When to use this pattern

In addition to the reasons cited in the original pattern article, we suggest following this pattern whenever:

  • You work in an organization with multiple teams needed to pull data from a central configuration storage and you want to enforce externally availability and performance guarantees without relying on teams implementing correctly strategies for pulling the configuration data from the central storage.

  • You need near real-time configuration data changes or the rate of change of the configuration data is frequent enough that applications need to poll the storage more frequently than you can afford.

  • You have applications in distant regions of the globe and want to cheaply Implement fast access to configuration data stored in another region.

  • You wish to enable applications to search, filter or select only partial fields from your configuration data and your configuration provider does not allow such operations.

  • You would like to have the configuration data available in your database so you can use JOINs with other tables in the system.
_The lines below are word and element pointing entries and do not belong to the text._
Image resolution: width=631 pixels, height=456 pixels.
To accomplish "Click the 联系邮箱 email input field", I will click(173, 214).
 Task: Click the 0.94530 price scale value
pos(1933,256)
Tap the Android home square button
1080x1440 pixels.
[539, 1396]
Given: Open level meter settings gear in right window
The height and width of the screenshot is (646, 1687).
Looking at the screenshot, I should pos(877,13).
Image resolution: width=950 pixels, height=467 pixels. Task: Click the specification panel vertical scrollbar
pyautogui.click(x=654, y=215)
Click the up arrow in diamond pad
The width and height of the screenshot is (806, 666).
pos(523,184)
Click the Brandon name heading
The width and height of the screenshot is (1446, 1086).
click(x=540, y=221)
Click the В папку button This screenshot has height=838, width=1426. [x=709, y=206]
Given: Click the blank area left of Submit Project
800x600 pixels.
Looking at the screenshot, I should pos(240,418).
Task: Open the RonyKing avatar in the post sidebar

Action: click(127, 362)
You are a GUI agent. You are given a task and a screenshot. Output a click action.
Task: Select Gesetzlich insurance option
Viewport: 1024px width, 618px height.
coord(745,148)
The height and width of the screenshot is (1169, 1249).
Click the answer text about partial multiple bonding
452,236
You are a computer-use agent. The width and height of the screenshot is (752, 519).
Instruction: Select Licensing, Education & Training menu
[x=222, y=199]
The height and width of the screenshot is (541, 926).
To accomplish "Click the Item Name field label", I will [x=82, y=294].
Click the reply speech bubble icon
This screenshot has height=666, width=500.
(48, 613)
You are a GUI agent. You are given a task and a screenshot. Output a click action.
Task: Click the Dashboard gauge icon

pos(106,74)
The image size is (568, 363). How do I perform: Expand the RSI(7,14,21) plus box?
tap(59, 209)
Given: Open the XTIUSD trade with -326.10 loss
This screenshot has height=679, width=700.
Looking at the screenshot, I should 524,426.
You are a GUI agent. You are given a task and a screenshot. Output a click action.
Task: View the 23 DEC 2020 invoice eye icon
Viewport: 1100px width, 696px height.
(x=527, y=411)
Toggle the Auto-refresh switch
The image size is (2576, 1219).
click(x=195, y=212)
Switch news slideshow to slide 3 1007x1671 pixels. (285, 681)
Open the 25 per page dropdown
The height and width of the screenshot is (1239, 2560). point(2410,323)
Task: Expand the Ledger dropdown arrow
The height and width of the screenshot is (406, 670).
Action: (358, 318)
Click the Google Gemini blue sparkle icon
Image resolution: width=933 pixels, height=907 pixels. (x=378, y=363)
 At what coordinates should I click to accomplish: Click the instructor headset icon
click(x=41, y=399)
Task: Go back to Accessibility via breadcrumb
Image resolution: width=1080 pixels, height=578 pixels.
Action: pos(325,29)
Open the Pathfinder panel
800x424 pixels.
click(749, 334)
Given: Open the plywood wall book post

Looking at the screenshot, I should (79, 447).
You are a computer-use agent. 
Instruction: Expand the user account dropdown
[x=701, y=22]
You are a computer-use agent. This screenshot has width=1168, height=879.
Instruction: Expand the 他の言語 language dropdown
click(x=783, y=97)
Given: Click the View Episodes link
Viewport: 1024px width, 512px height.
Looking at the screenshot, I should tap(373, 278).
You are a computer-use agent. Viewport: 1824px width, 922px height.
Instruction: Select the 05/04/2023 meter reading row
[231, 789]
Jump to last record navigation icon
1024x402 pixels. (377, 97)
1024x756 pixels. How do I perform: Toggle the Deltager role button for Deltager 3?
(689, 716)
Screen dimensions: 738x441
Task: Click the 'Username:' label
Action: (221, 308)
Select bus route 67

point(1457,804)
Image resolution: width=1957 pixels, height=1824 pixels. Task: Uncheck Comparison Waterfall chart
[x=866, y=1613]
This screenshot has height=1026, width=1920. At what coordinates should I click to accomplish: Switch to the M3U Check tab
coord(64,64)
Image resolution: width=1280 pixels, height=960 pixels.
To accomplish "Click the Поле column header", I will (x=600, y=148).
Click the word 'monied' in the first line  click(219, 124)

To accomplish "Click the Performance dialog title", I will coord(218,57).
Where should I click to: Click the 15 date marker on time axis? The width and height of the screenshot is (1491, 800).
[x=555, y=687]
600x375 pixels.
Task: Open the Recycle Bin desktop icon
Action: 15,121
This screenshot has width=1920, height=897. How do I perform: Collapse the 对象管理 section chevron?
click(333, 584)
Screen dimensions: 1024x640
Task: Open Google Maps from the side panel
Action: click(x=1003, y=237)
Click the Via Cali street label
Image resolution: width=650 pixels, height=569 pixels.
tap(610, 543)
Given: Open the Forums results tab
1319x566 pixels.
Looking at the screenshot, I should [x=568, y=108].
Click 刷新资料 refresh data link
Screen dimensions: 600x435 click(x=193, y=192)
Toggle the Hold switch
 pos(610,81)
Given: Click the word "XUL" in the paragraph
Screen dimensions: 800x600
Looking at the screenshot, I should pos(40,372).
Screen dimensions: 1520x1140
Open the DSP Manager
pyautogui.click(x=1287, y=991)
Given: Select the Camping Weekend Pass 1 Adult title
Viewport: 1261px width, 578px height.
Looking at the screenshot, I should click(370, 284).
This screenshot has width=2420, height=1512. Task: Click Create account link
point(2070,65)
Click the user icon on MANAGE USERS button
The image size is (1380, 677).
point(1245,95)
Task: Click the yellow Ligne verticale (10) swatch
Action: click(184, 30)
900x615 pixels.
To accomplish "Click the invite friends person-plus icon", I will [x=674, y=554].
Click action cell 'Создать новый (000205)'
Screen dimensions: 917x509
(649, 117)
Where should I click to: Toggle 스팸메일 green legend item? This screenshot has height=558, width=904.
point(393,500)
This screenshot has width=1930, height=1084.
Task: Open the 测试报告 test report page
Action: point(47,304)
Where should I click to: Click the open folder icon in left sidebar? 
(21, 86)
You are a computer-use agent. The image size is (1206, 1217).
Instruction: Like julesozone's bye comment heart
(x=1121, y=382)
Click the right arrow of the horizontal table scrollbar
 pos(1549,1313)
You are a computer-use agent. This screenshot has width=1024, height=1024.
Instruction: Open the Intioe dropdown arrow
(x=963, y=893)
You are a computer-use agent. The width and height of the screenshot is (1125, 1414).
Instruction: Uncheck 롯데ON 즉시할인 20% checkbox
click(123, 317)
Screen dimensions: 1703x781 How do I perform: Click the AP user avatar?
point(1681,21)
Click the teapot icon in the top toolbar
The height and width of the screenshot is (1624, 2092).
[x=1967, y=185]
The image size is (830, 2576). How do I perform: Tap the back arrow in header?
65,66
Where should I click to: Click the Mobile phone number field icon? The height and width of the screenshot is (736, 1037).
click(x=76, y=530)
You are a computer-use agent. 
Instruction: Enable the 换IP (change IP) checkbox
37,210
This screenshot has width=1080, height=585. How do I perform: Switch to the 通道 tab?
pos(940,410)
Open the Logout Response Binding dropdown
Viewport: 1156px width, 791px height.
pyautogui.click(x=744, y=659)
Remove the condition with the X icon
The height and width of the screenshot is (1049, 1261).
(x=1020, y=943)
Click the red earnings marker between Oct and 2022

We have shown a powerful pattern that can be used to simplify runtime configuration of applications by externalizing it via a relational database. In our particular case, we used SQLite databases to implement a push-model cache, which drastically improved resilience, performance and simplicity of our feature-flags by implementing an external process to keep the databases up to date.

After implementing this pattern for our feature-flags service, we were motivated to investigate how this can be generalized for use cases beyond pure configuration data. We are now exploring ways of distributing read-only APIs through databases as a way to improve data locality and open up the possibility of doing fast joins with data coming from heterogeneous sources. A future write up about our findings coming soon!